§ **DATA UNDER STUDY**
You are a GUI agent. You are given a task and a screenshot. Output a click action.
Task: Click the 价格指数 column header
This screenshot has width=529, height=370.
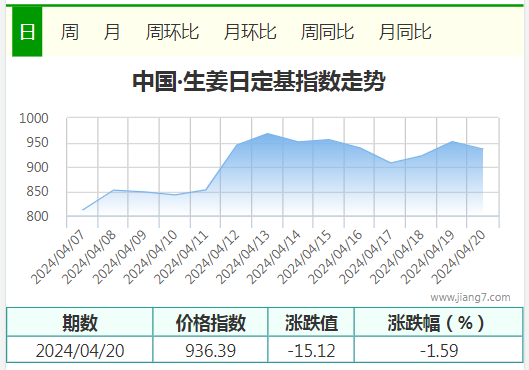(x=210, y=322)
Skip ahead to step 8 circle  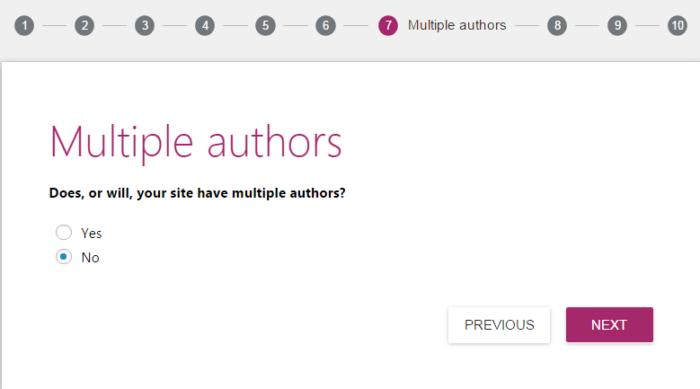click(557, 25)
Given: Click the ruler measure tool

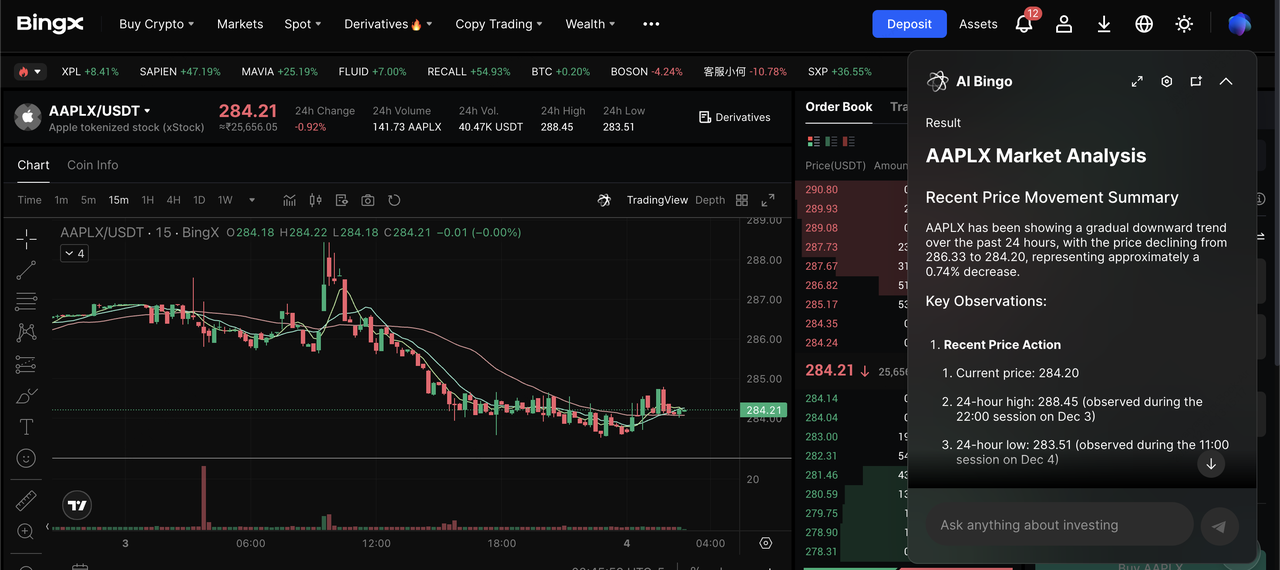Looking at the screenshot, I should coord(26,500).
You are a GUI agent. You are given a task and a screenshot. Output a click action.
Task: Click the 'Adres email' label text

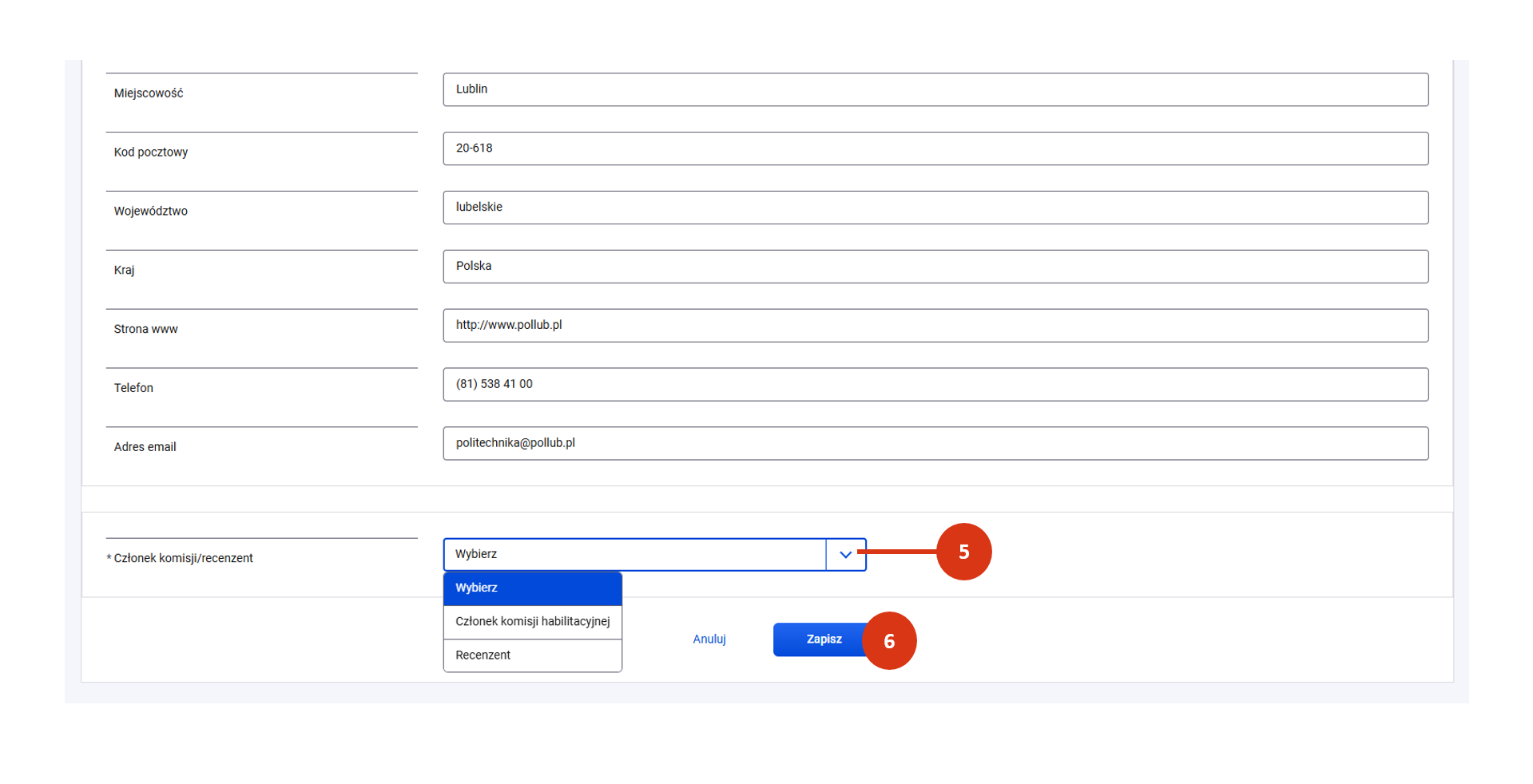click(x=145, y=447)
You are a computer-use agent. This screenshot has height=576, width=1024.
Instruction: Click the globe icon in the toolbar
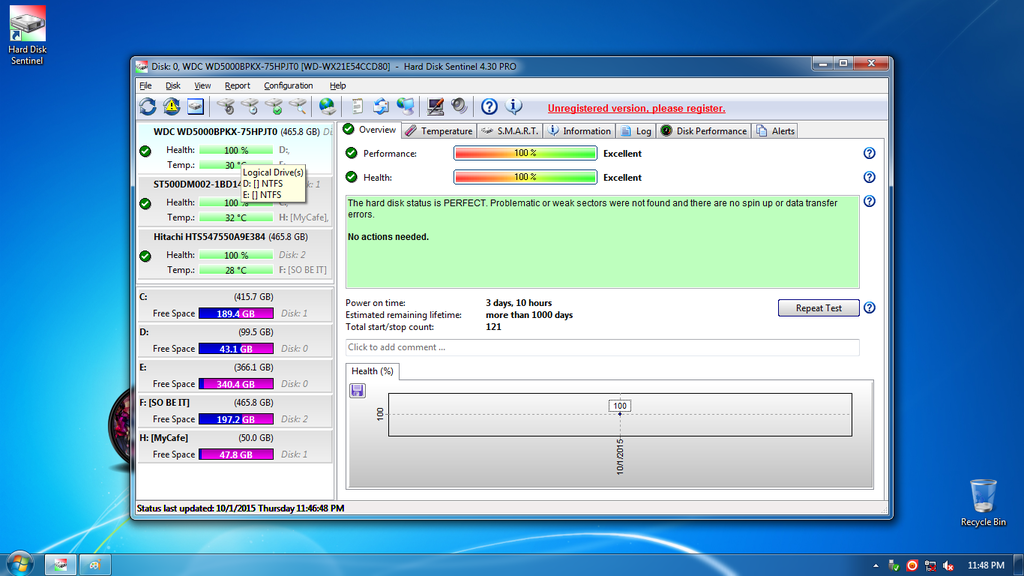[x=327, y=106]

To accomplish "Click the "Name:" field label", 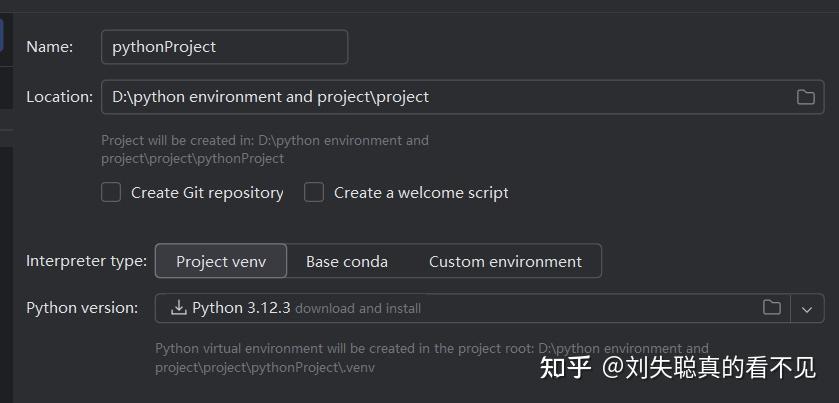I will 48,47.
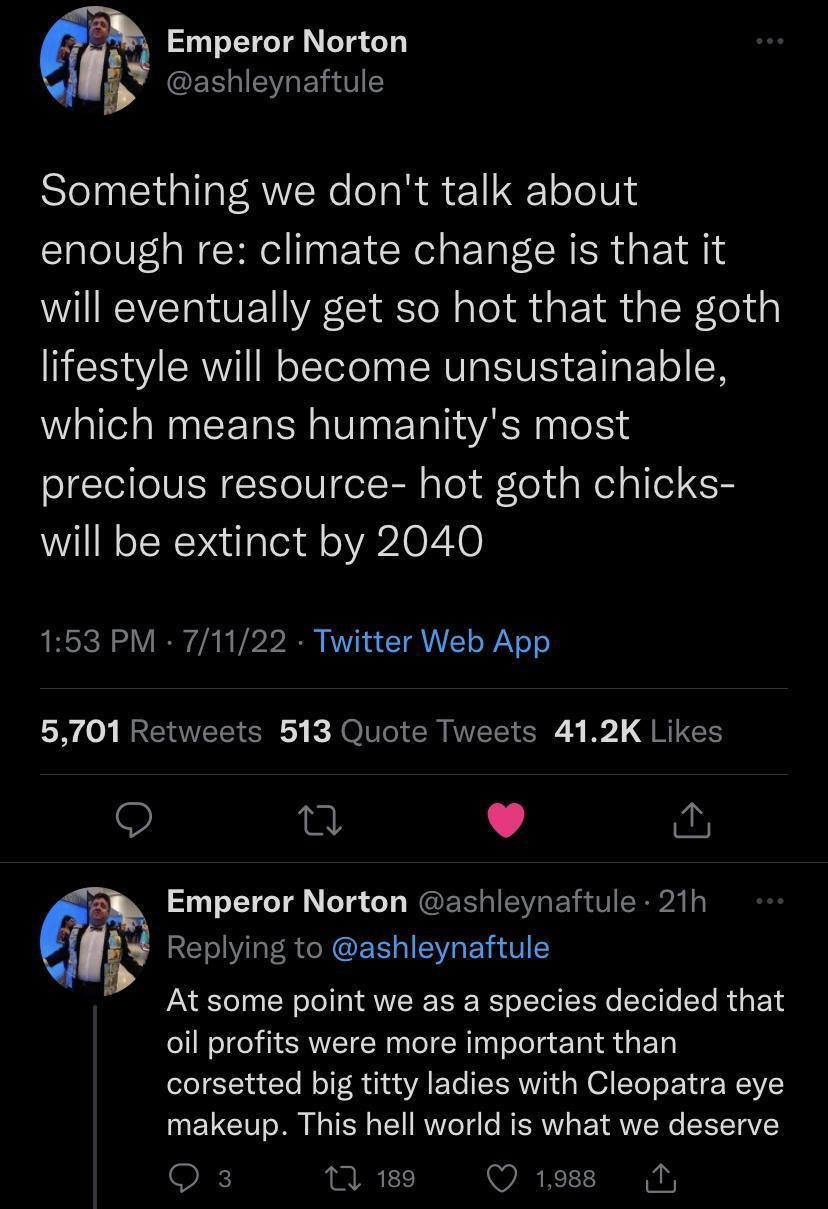Open more options for main tweet

click(770, 42)
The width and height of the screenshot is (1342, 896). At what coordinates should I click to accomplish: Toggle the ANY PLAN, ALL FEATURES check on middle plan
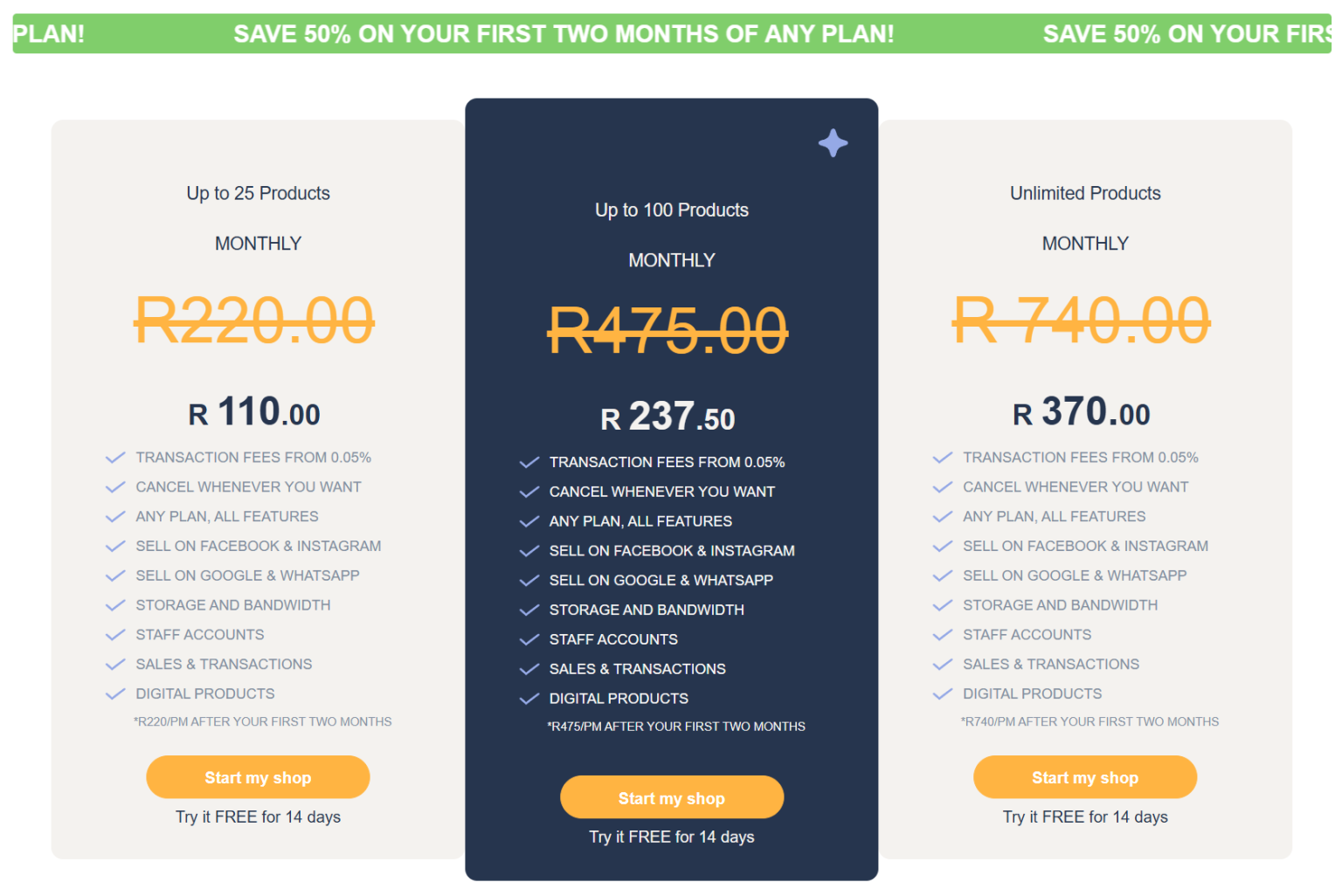click(x=529, y=520)
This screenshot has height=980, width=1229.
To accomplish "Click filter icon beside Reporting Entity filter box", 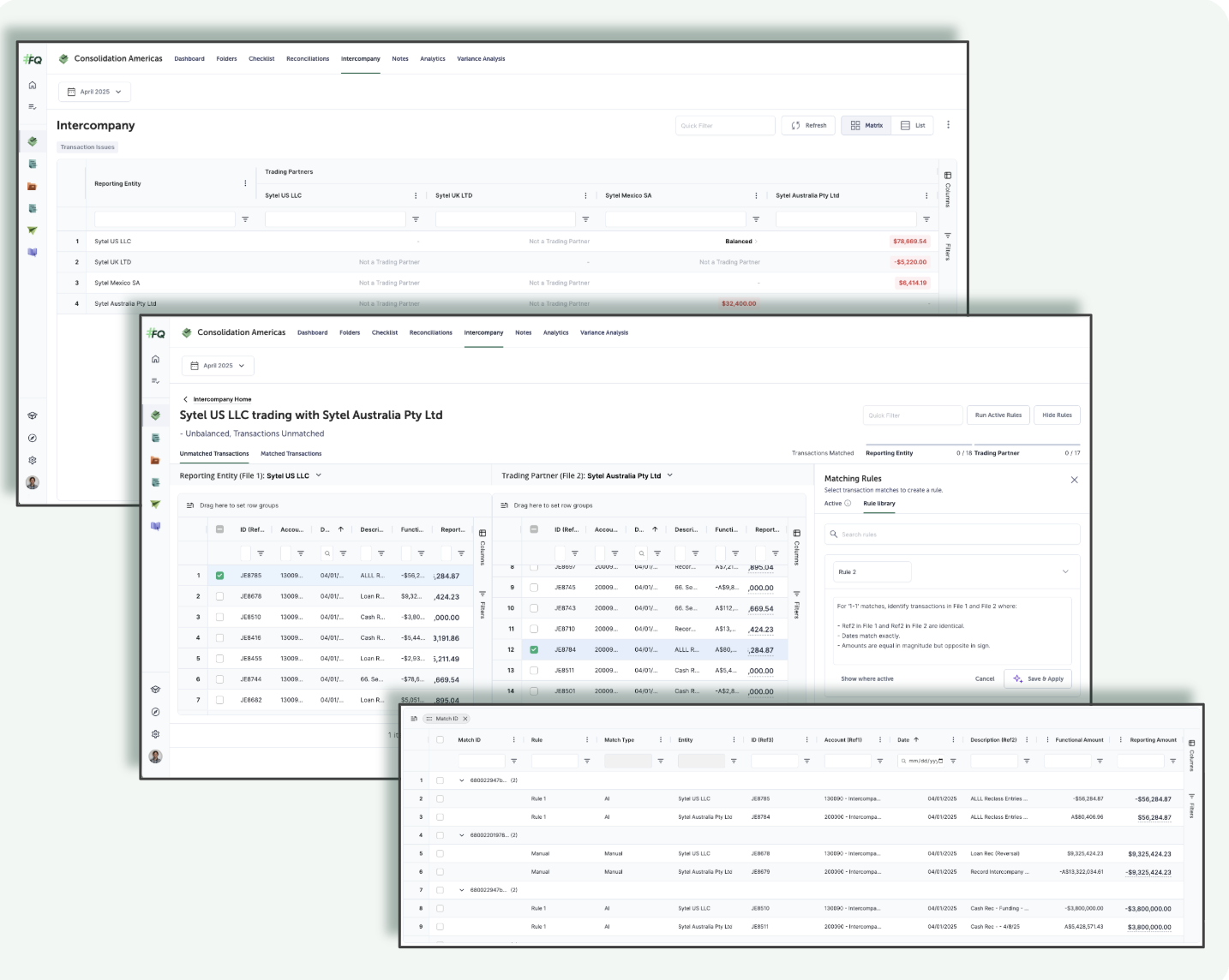I will click(245, 219).
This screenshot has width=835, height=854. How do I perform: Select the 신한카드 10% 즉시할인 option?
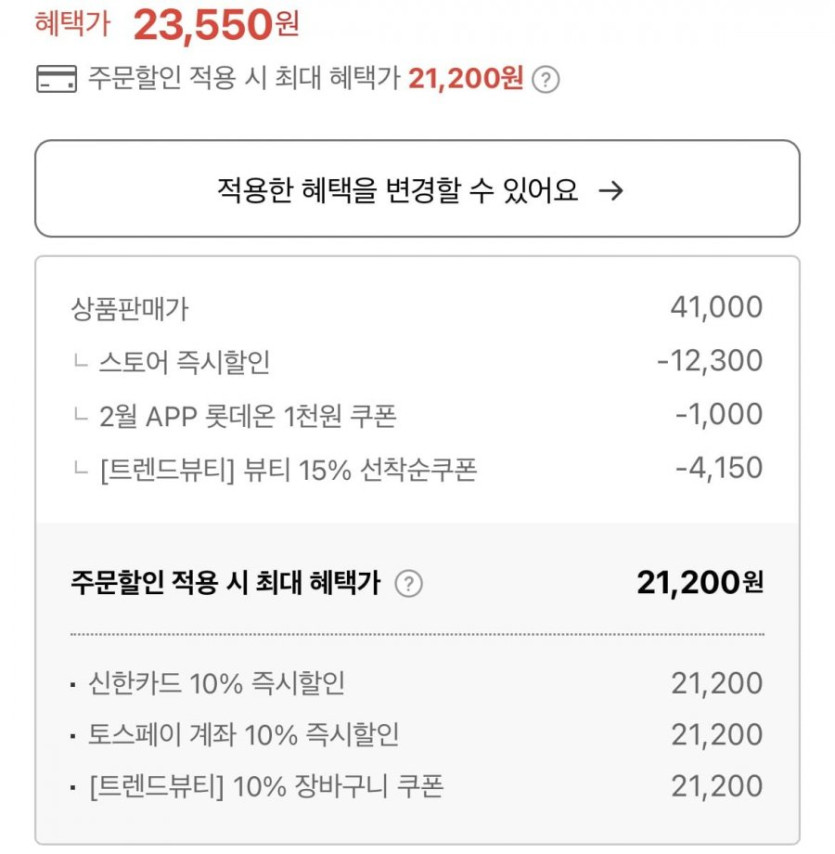pos(217,684)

§ **WORK REQUEST**
Beginning with the line that contains "This screenshot has width=835, height=854.", write out the remaining lines of the listing above through the last, exactly and only those, without pictures.

§ **SOLUTION**
This screenshot has width=835, height=854. How do I perform: Select the 신한카드 10% 즉시할인 option?
pos(217,684)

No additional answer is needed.